◆ **Task to carry out**:
Without pictures, output exactly the lines running from the line containing "You are a computer-use agent. The" to the end of the listing below.

◆ **Source material**:
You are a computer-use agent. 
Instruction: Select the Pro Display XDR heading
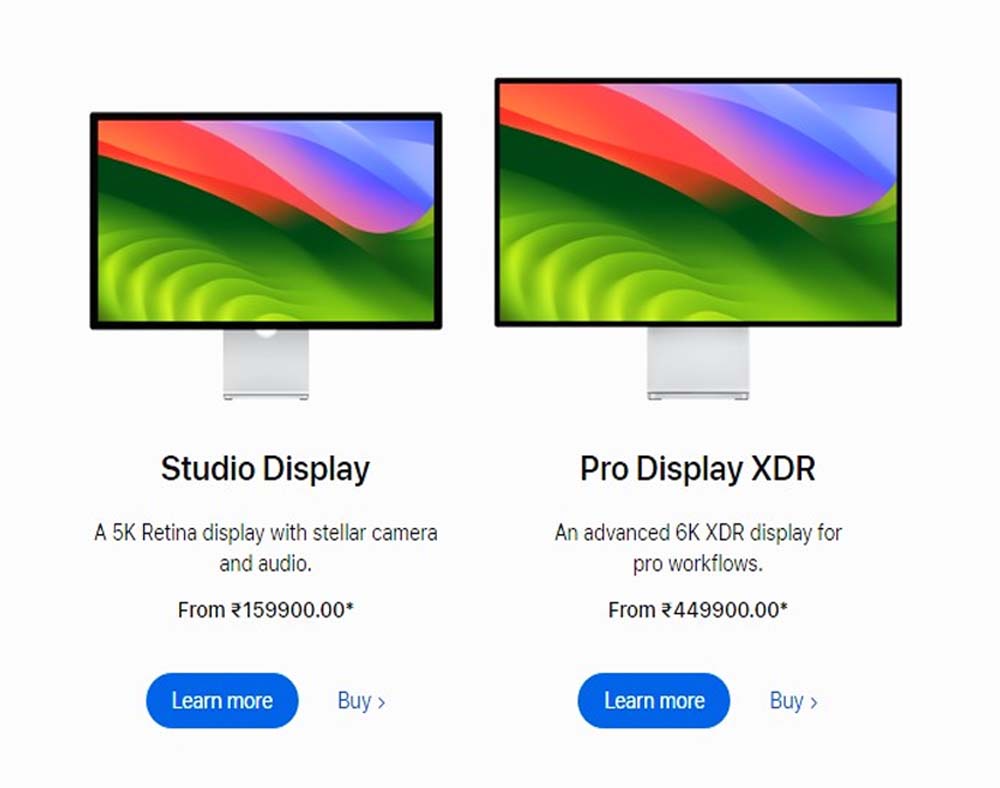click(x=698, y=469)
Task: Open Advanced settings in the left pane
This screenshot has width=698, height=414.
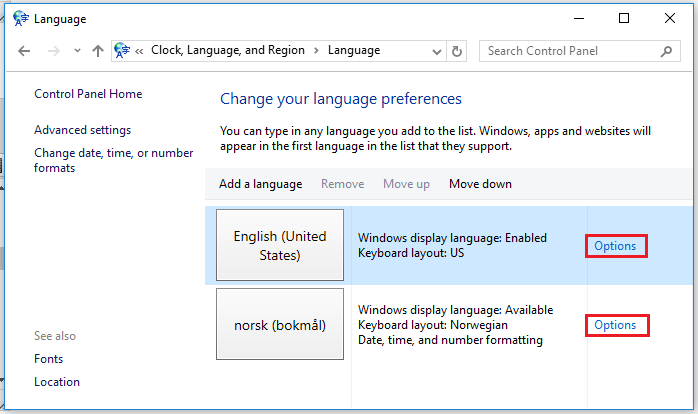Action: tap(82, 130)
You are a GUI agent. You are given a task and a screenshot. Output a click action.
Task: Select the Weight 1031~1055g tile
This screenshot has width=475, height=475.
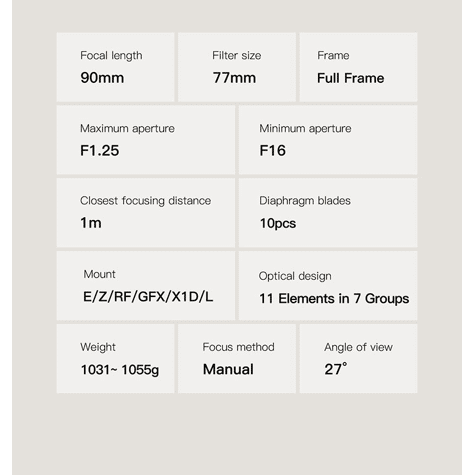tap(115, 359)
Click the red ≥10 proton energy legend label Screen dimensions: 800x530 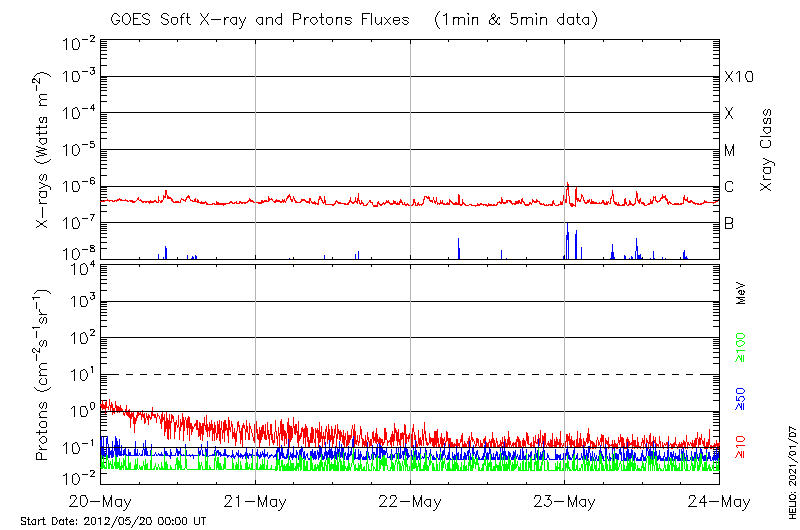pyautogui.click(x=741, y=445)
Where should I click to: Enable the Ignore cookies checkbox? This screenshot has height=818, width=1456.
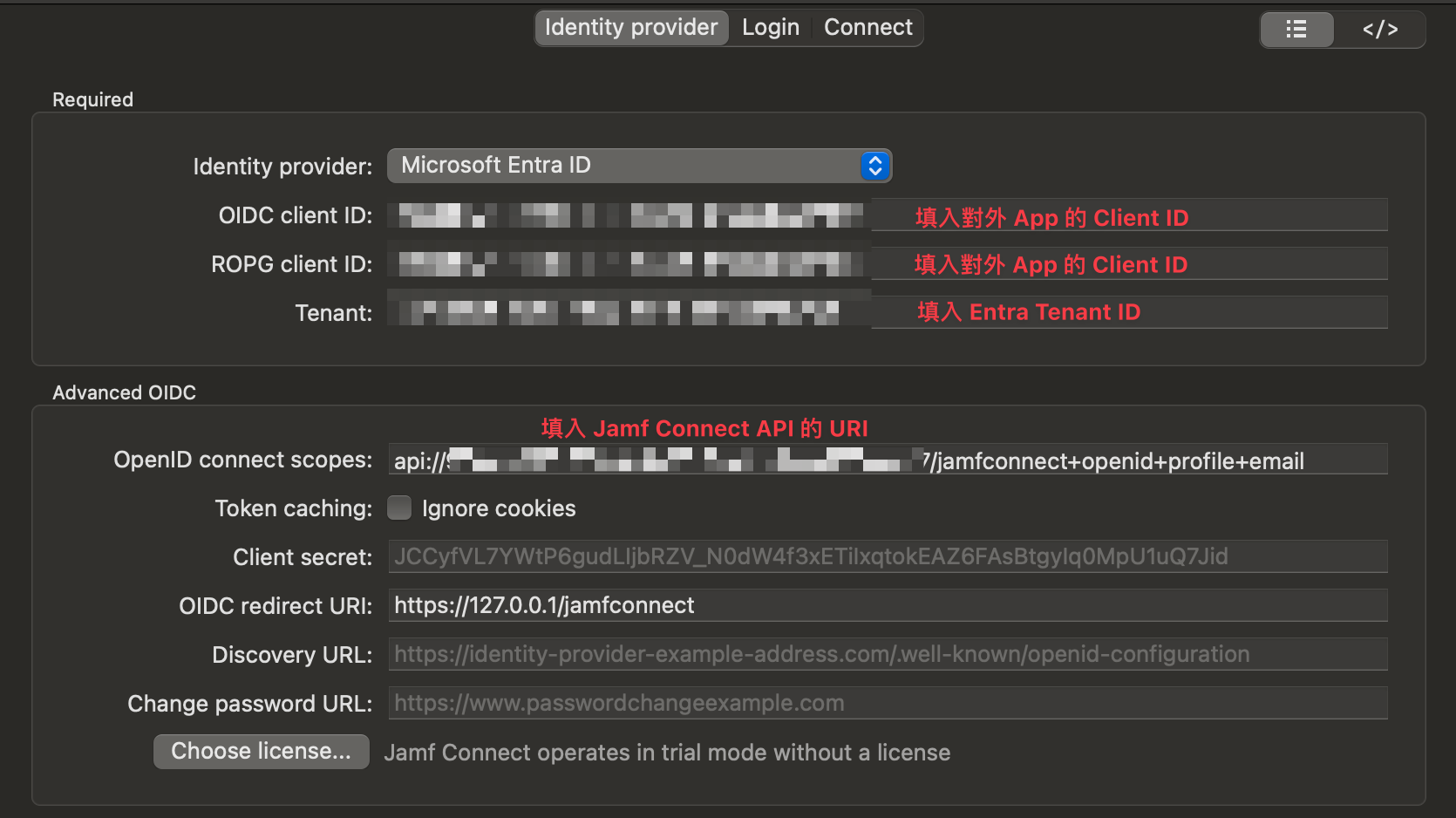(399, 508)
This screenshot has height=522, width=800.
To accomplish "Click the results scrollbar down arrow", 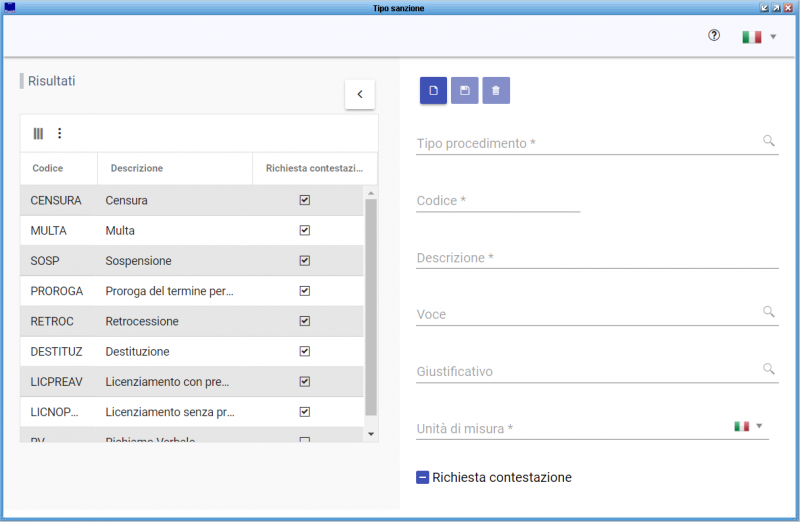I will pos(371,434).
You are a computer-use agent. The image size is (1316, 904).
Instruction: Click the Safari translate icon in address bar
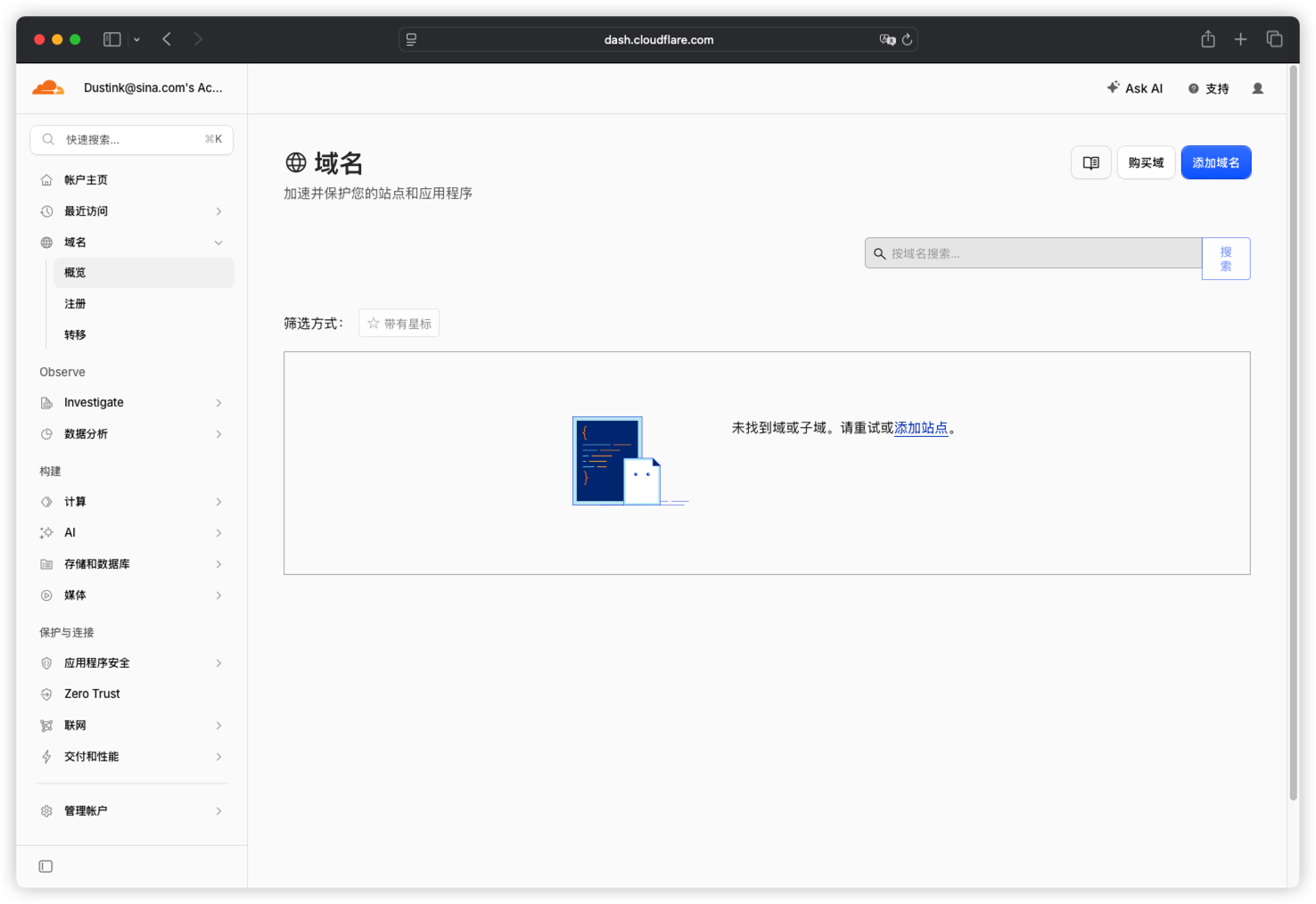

◆ **Task solution**:
You are a computer-use agent. The image size is (1316, 904).
Instruction: Click the Safari translate icon in address bar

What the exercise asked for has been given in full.